Hij haalde zijn telefoon tevoorschijn, belde Orion's nummer en zei kil, "Caspian is niet in een goede bui, kom vandaag niet naar huis."

Hij beëindigde het gesprek en keek Caspian aan met een verzachte blik, "Is het nu beter?"

Caspian bleef stil, zijn ogen, glinsterend van onschuld, keken naar hem.

"Zelfs als je haar niet echt mag, kun je niet zomaar met een vreemde weglopen. Als je verdwaald zou raken, zou ik me dood ongerust maken," zei Alaric terwijl hij Caspian dicht tegen zich aantrok, proberend hem te kalmeren.

"Maar ze lijkt op mama voor mij," smeekte Caspian met ogen vol onschuld terwijl hij naar Alaric keek. "Papa, ze is geen ontvoerder. Vertel de politie alsjeblieft om haar vrij te laten. Doe haar geen pijn."

Caspian's paar woorden raakten een snaar bij Alaric. Afgezien van zijn eigen familie, was de jongen altijd nogal afstandelijk geweest, zelfs tegenover zijn oma, Orion.

"Kom met me mee naar huis. Neem je medicijnen, en ik zal haar vrijlaten," probeerde Alaric.

Caspian knikte, "Je moet je belofte houden."

"Absoluut!"

Op het politiebureau was Galatea woedend, en haar ondervraging door de agenten liet haar zich volkomen hulpeloos voelen.

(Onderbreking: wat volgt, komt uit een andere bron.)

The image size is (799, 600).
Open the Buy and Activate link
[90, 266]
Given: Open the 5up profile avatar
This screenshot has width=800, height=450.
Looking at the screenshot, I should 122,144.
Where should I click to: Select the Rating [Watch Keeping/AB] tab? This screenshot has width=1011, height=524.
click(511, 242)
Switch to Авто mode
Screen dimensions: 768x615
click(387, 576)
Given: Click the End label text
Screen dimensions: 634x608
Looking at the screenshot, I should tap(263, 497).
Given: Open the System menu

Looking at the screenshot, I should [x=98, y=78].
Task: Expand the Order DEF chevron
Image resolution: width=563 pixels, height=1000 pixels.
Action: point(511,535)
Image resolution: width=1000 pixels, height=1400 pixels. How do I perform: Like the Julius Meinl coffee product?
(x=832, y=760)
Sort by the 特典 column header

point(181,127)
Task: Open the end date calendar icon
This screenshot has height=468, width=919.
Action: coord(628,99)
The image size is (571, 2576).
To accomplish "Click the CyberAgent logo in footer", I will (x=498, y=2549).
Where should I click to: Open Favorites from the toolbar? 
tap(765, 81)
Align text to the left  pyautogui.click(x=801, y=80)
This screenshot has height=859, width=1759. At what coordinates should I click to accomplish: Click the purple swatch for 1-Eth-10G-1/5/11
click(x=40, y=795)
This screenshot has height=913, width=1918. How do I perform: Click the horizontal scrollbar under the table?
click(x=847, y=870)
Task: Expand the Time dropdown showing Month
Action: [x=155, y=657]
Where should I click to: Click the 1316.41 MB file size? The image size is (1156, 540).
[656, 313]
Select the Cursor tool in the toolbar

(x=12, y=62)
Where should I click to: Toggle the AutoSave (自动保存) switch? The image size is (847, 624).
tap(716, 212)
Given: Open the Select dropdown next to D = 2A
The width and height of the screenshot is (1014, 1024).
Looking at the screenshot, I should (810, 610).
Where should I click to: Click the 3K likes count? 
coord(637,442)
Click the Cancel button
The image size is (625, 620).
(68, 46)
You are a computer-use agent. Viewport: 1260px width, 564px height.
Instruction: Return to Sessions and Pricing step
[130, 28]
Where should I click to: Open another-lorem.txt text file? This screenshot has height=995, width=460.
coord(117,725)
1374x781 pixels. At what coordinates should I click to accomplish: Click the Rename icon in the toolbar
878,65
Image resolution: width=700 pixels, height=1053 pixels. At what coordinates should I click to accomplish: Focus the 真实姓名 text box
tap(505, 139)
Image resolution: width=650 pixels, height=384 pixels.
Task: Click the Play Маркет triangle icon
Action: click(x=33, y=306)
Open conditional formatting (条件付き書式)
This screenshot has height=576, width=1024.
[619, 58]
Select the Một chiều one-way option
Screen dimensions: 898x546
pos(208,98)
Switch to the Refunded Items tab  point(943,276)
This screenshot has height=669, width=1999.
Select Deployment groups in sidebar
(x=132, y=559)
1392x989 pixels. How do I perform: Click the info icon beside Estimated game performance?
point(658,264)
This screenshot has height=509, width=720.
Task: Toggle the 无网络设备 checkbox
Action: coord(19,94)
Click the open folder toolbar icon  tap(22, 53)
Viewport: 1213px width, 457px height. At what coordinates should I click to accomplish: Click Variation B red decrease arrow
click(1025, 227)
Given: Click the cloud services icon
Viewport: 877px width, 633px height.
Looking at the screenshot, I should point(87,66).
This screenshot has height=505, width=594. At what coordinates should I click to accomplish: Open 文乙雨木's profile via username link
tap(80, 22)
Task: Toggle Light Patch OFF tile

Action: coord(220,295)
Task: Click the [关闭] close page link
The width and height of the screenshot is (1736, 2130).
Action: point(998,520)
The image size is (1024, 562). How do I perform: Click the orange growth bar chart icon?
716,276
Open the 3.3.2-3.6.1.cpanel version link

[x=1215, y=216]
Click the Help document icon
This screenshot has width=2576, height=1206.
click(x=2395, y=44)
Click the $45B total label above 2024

"Zijn naam is Harry; hij is echt mijn zoon. Ik heb bewijs!" Galatea liet de foto's op haar telefoon aan de politieagenten zien.

Er waren veel foto's van haar met Harry en Elisa. Het zien van deze foto's liet de agenten even versteld staan.

"Je kunt het verifiëren; deze foto's zijn echt. Als je nog steeds niet overtuigd bent, doe dan een DNA-test. Ik ben geen ontvoerder!" Galatea was schor van het uitleggen de hele tijd van het voertuig naar het bureau. Wat zou het kosten om hen te laten geloven dat ze moeder en zoon waren?

Na het verifiëren van de foto's keken de agenten verbaasd naar Galatea.

"Iedereen weet dat meneer Knight een zoon heeft, maar de identiteit van de moeder van het kind is altijd een mysterie geweest. Er gaan geruchten dat Alaric en Orion in het geheim getrouwd zijn, maar vanwege hun status hebben ze het nooit openbaar gemaakt."

"Dus, de moeder van het kind is niet de beroemde actrice Orion?"